4.5 Sumarians
It was the Sumerians who played the key role in this emergence. They lived in a political framework quite unlike that of ancient Egypt.   Instead of forming a unified kingdom, they were divided into some thirty city-states. After a millennium or so the Sumerians themselves faded away.  They were no doubt assimilated by their neighbours. But by then their civilization had been adopted by other peoples, notably the Akkadians to their northwest. The Sumarian traditions were to determine the culture of Mesopotamia down to the second half of the first millennium B.C.
Since Mesopotamian civilization, like that of Egypt, was fated to die out, none of its literary remains have been transmitted to us directly. As with ancient Egypt, we derive most of what we know from chance finds or archaeology.
In the Egyptian case our main debt is to the desert conditions that have preserved large quantities of ancient papyrus. In the Mesopotamia the prime material used by cuneiform scribes was clay. Once fired, whether deliberately or by accident, clay tablets can survive as well as pottery can. The result is to give us a fragmentary, but very diverse, body of ancient Mesopotamian sources.
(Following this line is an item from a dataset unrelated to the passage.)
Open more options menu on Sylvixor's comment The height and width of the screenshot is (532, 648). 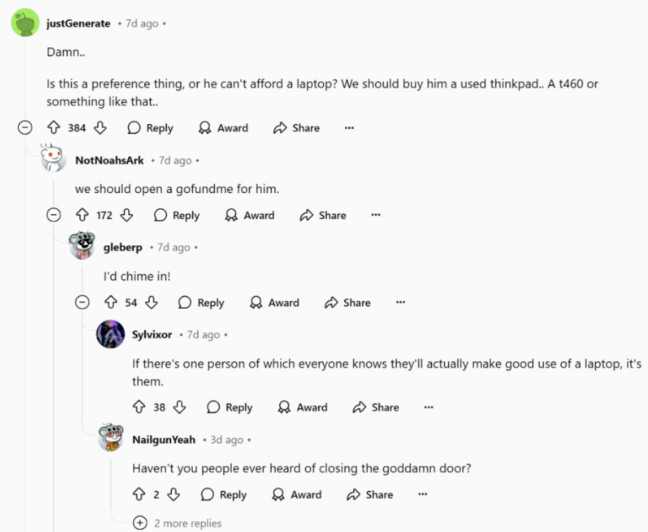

Much of it is the product of more or less meticulous administration, but there is also material of many other kinds, including the Gilgamesh epic a textual tradition of considerable literary merit.
In political terms this civilization never did develop a tradition of a unitary Mesopotamian state. There was, however, a tendency for the scale of political organization to increase over time. In the third millennium B.C. city-states were the norm, while an imperial episode in the twenty-fourth and twenty-third centuries was the exception.  By the first millennium B.C. the city-states were gone, and empires like those of the Assyrians and Babylonians had replaced them.
Mesopotamian civilization was more influential than that of ancient Egypt. Indeed, it is likely that Mesopotamian influences played some part in the formation of the nearby civilizations of Egypt and the Indus Valley. But a more general influence was the adoption by other peoples of the literary culture created by the Sumerians. Already in the third millennium the neighboring Akkadians had done this, as had the people of Ebla in northern Syria. The Hittites of Anatolia adopted Sumarian culture from the second millennium. They adopted the Sumerian literary tradition, with the result that Sumerian became the world's first classical language, which was still used by the educated long after it had died out as a language of everyday life. And at the same time they adapted the cuneiform script to the writing of their own languages, thus giving us our earliest direct knowledge of the Semitic and Indo-European language families-Akkadian for Semitic, and Hittite for Indo- European.